A mistura entre dança e teatro pode ser sofrer de alguns dilemas. Melhor ter um ator dançando ou um dançarino representando? A questão é que, com o convívio com ambas as linguagens, percebe-se muito rapidamente quando aquele que dança-fala ou fala-dança é de uma ou de outra. A sutileza do ator em como construir uma frase e apresentar os recursos dramáticos para melhor manipulá-la é consequente ao foco de seu interesse por tais aspectos técnicos. Assim, como também é diferente o treinamento dado ao corpo por um dançarino, visivelmente mais elaborado na maneira com afirma ou não a presença de um gesto, sua objetividade durante a ação, e os recursos de seu vasto vocabulário. Convidados à voltarmos ao Shaubühne, a peça dessa vez seria Trust, uma mistura de texto, dança, presença, ambiência cênica, teatro. Há mais valor no texto escrito por Falk Richter do que na compelida da encenação, ainda que essa tenha excelentes momentos e surpresas realmente inteligentes e instigantes.

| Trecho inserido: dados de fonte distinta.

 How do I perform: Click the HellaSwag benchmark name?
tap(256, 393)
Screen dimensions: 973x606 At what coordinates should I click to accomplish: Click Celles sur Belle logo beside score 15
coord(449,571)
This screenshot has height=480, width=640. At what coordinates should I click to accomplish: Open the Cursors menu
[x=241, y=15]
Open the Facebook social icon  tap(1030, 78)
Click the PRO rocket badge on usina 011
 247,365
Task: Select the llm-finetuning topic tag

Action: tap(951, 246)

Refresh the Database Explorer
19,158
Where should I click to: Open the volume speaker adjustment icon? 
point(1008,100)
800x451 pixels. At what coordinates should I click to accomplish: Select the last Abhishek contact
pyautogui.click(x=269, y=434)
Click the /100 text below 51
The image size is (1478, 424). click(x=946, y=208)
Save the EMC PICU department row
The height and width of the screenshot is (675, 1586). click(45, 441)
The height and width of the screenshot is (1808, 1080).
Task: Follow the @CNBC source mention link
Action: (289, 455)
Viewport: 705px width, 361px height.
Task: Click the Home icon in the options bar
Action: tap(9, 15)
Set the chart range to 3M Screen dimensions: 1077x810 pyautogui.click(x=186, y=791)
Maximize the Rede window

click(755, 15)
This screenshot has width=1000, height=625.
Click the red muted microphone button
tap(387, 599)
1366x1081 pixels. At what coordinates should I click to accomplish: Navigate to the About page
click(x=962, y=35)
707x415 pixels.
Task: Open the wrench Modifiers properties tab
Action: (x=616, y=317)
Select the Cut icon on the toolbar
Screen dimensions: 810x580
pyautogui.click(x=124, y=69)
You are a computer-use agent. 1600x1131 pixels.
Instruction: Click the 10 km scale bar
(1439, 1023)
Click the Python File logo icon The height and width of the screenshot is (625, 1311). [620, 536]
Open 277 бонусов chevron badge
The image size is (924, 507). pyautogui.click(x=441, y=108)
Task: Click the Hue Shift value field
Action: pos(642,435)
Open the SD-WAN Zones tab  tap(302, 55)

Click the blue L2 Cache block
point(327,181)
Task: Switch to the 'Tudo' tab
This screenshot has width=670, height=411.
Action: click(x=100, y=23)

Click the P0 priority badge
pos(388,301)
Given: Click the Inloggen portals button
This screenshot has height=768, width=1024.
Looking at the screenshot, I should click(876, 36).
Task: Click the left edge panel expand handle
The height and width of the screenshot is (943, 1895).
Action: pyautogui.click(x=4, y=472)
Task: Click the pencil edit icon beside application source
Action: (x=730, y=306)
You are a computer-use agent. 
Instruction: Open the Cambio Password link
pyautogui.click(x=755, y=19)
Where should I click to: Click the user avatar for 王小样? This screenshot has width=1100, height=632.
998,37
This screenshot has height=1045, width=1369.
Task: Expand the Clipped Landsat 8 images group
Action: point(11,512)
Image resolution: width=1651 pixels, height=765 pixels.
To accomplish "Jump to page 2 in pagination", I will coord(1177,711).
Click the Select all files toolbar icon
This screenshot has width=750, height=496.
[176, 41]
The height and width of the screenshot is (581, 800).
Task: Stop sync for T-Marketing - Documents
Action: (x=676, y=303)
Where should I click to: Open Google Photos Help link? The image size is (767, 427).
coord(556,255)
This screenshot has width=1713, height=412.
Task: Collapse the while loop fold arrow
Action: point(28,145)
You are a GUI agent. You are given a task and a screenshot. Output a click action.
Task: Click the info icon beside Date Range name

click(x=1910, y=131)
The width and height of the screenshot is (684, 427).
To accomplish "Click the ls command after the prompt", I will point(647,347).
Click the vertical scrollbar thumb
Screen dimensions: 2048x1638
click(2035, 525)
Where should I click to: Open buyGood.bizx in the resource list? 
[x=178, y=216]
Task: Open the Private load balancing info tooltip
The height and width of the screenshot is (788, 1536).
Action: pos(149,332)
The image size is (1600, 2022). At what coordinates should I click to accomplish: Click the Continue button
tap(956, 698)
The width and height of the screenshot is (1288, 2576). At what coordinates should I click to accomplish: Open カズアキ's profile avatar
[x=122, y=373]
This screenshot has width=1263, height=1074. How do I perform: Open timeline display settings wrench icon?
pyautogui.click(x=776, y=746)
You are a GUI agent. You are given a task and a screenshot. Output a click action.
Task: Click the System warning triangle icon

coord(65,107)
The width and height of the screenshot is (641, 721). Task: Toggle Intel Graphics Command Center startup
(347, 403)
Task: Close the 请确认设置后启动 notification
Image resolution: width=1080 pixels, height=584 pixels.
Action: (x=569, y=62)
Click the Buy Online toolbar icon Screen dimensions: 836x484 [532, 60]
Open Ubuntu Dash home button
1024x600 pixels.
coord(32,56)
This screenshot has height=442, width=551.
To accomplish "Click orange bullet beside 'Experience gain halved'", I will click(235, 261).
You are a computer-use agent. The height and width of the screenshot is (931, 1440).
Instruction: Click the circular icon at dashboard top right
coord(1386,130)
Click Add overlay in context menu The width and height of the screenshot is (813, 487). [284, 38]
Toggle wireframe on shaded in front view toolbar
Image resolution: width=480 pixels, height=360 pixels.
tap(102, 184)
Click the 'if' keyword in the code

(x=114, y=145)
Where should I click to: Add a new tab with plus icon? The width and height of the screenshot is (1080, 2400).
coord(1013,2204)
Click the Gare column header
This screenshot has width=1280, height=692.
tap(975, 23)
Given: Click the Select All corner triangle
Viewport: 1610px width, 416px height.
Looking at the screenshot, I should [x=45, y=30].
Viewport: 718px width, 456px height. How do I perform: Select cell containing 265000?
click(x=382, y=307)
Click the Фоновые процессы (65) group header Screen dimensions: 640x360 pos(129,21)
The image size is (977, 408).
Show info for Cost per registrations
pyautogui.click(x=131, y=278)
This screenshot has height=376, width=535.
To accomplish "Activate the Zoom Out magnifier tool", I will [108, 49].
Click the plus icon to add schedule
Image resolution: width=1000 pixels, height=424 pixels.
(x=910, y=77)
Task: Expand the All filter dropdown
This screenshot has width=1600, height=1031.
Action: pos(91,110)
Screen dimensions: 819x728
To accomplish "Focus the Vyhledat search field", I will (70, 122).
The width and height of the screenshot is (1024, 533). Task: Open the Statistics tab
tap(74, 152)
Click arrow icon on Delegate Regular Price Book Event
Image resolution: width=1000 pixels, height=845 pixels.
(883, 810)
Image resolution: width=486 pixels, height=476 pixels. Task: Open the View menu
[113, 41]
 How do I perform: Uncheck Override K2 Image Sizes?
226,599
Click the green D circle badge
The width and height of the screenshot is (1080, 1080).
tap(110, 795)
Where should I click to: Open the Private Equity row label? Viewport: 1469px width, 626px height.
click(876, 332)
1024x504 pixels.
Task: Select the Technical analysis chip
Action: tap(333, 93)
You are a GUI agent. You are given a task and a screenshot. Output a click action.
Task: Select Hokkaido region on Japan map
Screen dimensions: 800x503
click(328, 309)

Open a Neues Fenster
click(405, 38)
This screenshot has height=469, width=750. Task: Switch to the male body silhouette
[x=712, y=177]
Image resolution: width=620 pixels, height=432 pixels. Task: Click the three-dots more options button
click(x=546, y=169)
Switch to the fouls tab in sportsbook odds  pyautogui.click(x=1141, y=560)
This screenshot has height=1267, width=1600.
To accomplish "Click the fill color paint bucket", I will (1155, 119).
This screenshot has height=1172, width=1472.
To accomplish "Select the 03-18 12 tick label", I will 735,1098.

No entanto, volto ao início, a dança, o teatro, os perfomers. Falta a um ou outro aprimorar para ser completo. Assistimos um pouco incomodado com isso. Mas, ao final, conversando enquanto jantávamos, falávamos o quanto tal ator era bom, a tal atriz era incrível, e chegamos mesmo a nos dar conta que praticamente todos no elenco tinham nos conquistados em algum momento do espetáculo. Se o texto era bom, se os intérpretes nos provocaram, se o espetáculo era inteligente, então qual o dilema? A resposta estava mais em nós no que neles. Na expectativa que o espetáculo anterior da companhia havia construído. Ainda que eles não tenham nada com isso, é verdade, também é certo não ser possível controlar a ansiedade de cada um. Quer saber, concluímos, o espetáculo é realmente interessantíssimo, com problemas aqui e ali, mas longe de ser previsível e de ser qualquer coisa. Schaubüne consegue isso, conquistar e convencer mesmo quando não se está convencido de termos sido conquistados. Nossa última peça em Berlim. Amanhã iremos embora. E levaremos conosco uma quantidade infindável de experiências formidável. Até mais, Berlim. Até... Bom, deixemos os planos seguirem seu fluxo. O mundo está aí, o amanhã foi construído hoje e algumas respostas já vieram. Foi foda.